Callback to index documents using an Indexer.

Parameters:

index_config (IndexConfig) – Configuration for the indexer.
index_dir (Path | str | None) – Directory to save index(es) to. If None, indexes will be stored in the model’s directory. Defaults to None.
index_name (str | None) – Name of the index. If None, the dataset’s dataset_id or file name will be used. Defaults to None.
overwrite (bool) – Whether to skip or overwrite already existing indexes. Defaults to False.
verbose (bool) – Toggle verbose output.
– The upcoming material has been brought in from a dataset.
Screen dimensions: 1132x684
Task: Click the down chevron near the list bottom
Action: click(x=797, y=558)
Defaults to False.

Methods

`__init__`(index_config[, index_dir, ...])	Callback to index documents using an `Indexer`.
`on_test_batch_end`(trainer, pl_module, ...[, ...])	Hook to pass encoded documents to the indexer
`on_test_batch_start`(trainer, pl_module, ...)	Hook to setup the indexer between datasets.
`on_test_start`(trainer, pl_module)	Hook to test datasets are configured correctly.
`setup`(trainer, pl_module, stage)	Hook to setup the callback.
`teardown`(trainer, pl_module, stage)	Hook to cleanup the callback.

Attributes

`index_dir`
`index_name`

on_test_batch_end(trainer: Trainer, pl_module: BiEncoderModule, outputs: BiEncoderOutput, batch: Any, batch_idx: int, dataloader_idx: int = 0) → None[source]
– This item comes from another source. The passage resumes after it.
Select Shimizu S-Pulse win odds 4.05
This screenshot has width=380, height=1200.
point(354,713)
Hook to pass encoded documents to the indexer

Parameters:

trainer (Trainer) – PyTorch Lightning Trainer.
pl_module (BiEncoderModule) – LightningIR bi-encoder module.
outputs (BiEncoderOutput) – Encoded documents.
batch (Any) – Batch of input data.
batch_idx (int) – Index of batch in the current dataset.
dataloader_idx (int, optional) – Index of the dataloader. Defaults to 0.

on_test_batch_start(trainer: Trainer, pl_module: BiEncoderModule, batch: Any, batch_idx: int, dataloader_idx: int = 0) → None[source]

Hook to setup the indexer between datasets.

Parameters:

trainer (Trainer) – PyTorch Lightning Trainer.
pl_module (BiEncoderModule) – LightningIR bi-encoder module.
batch (Any) – Batch of input data.
batch_idx (int) – Index of batch in the current dataset.
dataloader_idx (int, optional) – Index of the dataloader. Defaults to 0.

on_test_start(trainer: Trainer, pl_module: BiEncoderModule) → None[source]

Hook to test datasets are configured correctly.

Parameters:

trainer (Trainer) – PyTorch Lightning Trainer.
pl_module (BiEncoderModule) – LightningIR bi-encoder module.

Raises:

ValueError – If no test_dataloaders are found.
ValueError – If not all test datasets are DocDataset.

setup(trainer: Trainer, pl_module: BiEncoderModule, stage: str) → None[source]

Hook to setup the callback.

Parameters:

trainer (Trainer) – PyTorch Lightning Trainer.
pl_module (BiEncoderModule) – LightningIR bi-encoder module used for indexing.
stage (str) – Stage of the trainer, must be “test”.

Raises:

ValueError – If the stage is not “test”.

teardown(trainer: Trainer, pl_module: BiEncoderModule, stage: str) → None[source]

Hook to cleanup the callback.

Parameters:

trainer (Trainer) – PyTorch Lightning Trainer.
pl_module (BiEncoderModule) – LightningIR bi-encoder module used for indexing.
stage (str) – Stage of the trainer.